When doing psychological research, you will need to present your results in a concise manner that allows you to draw inferences based on observations. Oftentimes you will be looking at how altering one aspect of an experiment affects other parts, and when you interpret the results you will be looking for links between these phenomena. These links are known as correlation.
For example, say you do a study of anger in red-headed people. You design an experiment and test it, and while looking at your results you notice that the subjects who are out of work were the angriest. This is a correlation, and although it does not necessarily mean jobless people are angry or vice-versa, it does indicate a link between unemployment and aggression. If you graph correlation, with the two variables on the x and y axes, you can see how linked the phenomena are. If the phenomena seem very tied together (like humidity and hot weather), they have a high correlation. Low correlation would indicate that each phenomenon has little or no influence on the other (like humidity and earthquakes).

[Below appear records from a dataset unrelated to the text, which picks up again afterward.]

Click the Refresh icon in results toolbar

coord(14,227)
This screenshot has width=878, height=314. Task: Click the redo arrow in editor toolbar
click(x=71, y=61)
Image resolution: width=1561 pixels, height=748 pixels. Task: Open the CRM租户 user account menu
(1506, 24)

Central tendency is a term that describes trends in a set of data, and the measures of central tendency allow you to make generalizations about the set. The three basic measures of central tendency are mean, mode and median. They are used to describe different aspects about a set of data. For example take this set of test scores: 90, 78, 86, 90, 80.
The mean is the average of the set, which you calculate by first adding together all of the values in the set (for this you add all of the scores). Once you have a total, divide by the number of items in the set (there are 5 scores, so divide by 5). In this case the average score is 84.8.

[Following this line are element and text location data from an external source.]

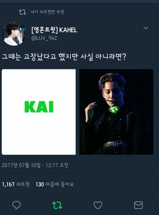Like the tweet with the heart icon

(98, 205)
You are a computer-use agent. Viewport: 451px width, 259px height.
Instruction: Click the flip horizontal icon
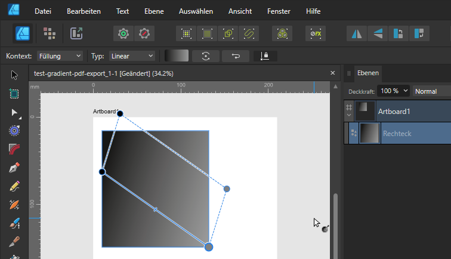click(357, 33)
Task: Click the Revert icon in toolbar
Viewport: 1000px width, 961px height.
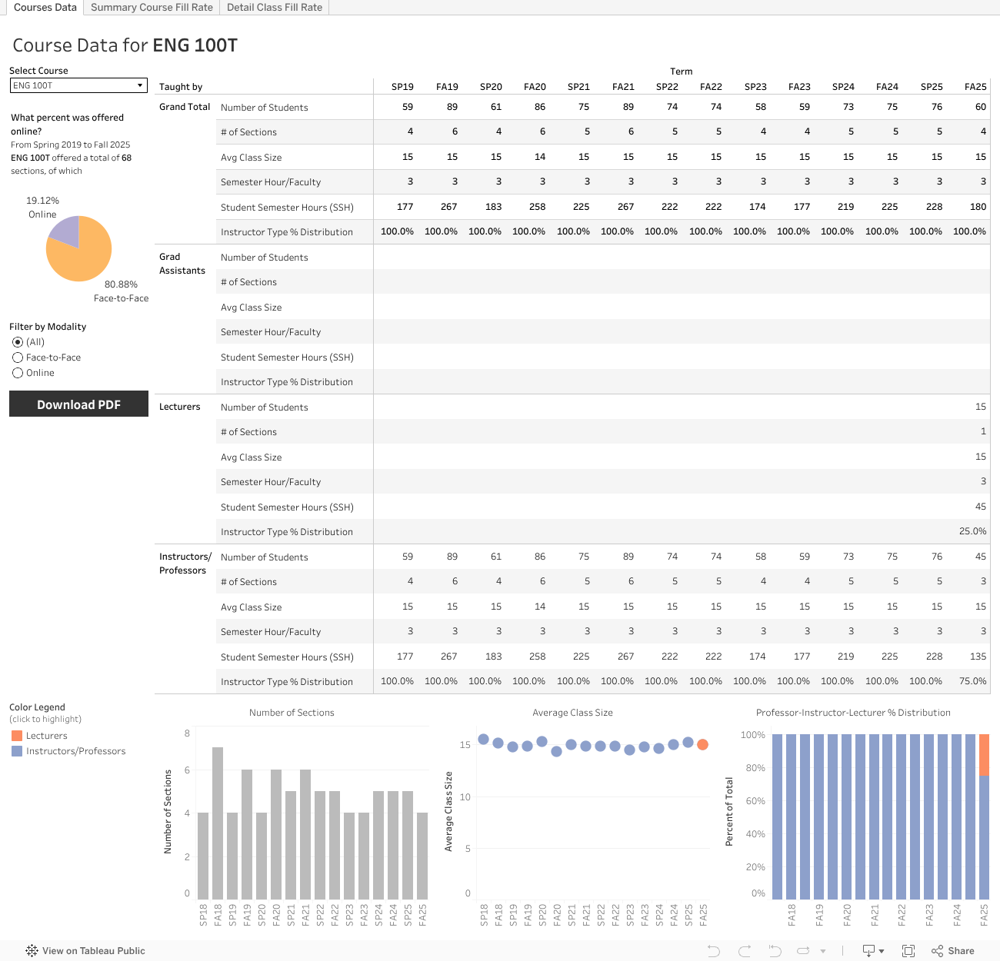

Mode is simply the value that occurs most often in a set of data. In the example set of test scores, 90 occurs twice and all others appear only once. For this set of data, 90 is the mode.
Sometimes you will want to find the exact center, or median, of a set of data. First, order the data from smallest to largest (78, 80, 86, 90, 90). The value in the exact middle is our median, or 86 for this set. If there had been another value, the center of this data would fall between two numbers. In that instance, you will take the average of those two values. To illustrate, add a score of 88 to this set and then order it (78, 80, 86, 88, 90, 90). The median now falls between 86 and 88, the average of which is 87.